--- Supplied records ---

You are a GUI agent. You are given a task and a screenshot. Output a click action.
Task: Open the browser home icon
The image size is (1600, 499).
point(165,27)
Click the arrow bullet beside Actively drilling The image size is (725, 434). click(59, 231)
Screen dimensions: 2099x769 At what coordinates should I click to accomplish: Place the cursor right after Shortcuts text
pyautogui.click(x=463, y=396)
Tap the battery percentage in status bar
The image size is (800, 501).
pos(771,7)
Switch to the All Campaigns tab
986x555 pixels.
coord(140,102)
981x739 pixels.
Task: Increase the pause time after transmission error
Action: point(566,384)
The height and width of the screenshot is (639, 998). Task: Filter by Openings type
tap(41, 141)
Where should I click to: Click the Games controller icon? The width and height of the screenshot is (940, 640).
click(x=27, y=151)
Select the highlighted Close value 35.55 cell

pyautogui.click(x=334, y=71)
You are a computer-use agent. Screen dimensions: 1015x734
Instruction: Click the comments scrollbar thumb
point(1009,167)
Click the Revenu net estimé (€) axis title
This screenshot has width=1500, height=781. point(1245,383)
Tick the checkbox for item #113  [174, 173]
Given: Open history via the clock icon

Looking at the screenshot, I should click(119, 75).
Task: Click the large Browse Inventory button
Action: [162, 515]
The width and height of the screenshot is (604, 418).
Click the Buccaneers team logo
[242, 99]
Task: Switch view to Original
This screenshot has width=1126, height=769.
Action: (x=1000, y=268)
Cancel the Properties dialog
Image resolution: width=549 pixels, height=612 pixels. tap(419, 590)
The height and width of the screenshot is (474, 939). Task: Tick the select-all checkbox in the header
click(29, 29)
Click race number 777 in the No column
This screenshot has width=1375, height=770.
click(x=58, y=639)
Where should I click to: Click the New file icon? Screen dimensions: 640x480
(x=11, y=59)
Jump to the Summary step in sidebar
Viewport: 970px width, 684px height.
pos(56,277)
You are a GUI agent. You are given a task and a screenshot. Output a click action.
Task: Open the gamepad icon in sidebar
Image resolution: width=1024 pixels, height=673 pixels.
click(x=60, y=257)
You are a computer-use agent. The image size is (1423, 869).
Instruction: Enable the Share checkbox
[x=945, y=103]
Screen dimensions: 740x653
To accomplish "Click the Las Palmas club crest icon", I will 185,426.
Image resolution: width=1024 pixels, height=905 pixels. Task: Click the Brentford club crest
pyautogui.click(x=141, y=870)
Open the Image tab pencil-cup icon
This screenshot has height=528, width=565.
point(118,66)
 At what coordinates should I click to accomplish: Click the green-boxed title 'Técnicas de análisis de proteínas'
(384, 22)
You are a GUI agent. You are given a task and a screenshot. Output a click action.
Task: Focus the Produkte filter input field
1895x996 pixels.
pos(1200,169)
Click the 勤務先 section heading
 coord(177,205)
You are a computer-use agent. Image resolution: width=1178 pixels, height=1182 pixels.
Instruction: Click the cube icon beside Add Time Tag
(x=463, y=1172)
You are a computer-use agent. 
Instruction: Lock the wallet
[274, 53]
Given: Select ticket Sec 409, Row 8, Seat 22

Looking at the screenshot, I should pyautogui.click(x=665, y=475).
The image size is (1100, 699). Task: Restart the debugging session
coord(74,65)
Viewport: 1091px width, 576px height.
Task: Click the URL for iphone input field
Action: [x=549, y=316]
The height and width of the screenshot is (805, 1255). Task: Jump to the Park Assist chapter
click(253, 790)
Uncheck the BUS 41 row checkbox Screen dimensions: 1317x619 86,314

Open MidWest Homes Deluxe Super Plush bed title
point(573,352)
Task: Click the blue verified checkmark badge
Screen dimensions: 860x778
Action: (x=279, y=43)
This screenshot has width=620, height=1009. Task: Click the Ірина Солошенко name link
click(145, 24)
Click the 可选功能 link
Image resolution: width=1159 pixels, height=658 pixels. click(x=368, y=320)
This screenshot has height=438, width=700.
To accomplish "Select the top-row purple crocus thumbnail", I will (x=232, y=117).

---

■ Assignment
Please reproduce, exactly as written, the lines of the records from the first line through the one containing "Click the arrow".

■ Expected answer
You are a GUI agent. You are given a task and a screenshot. Output a click action.
Task: Open the browser home icon
The image size is (1600, 499).
point(165,27)
Click the arrow bullet beside Actively drilling The image size is (725, 434). click(59, 231)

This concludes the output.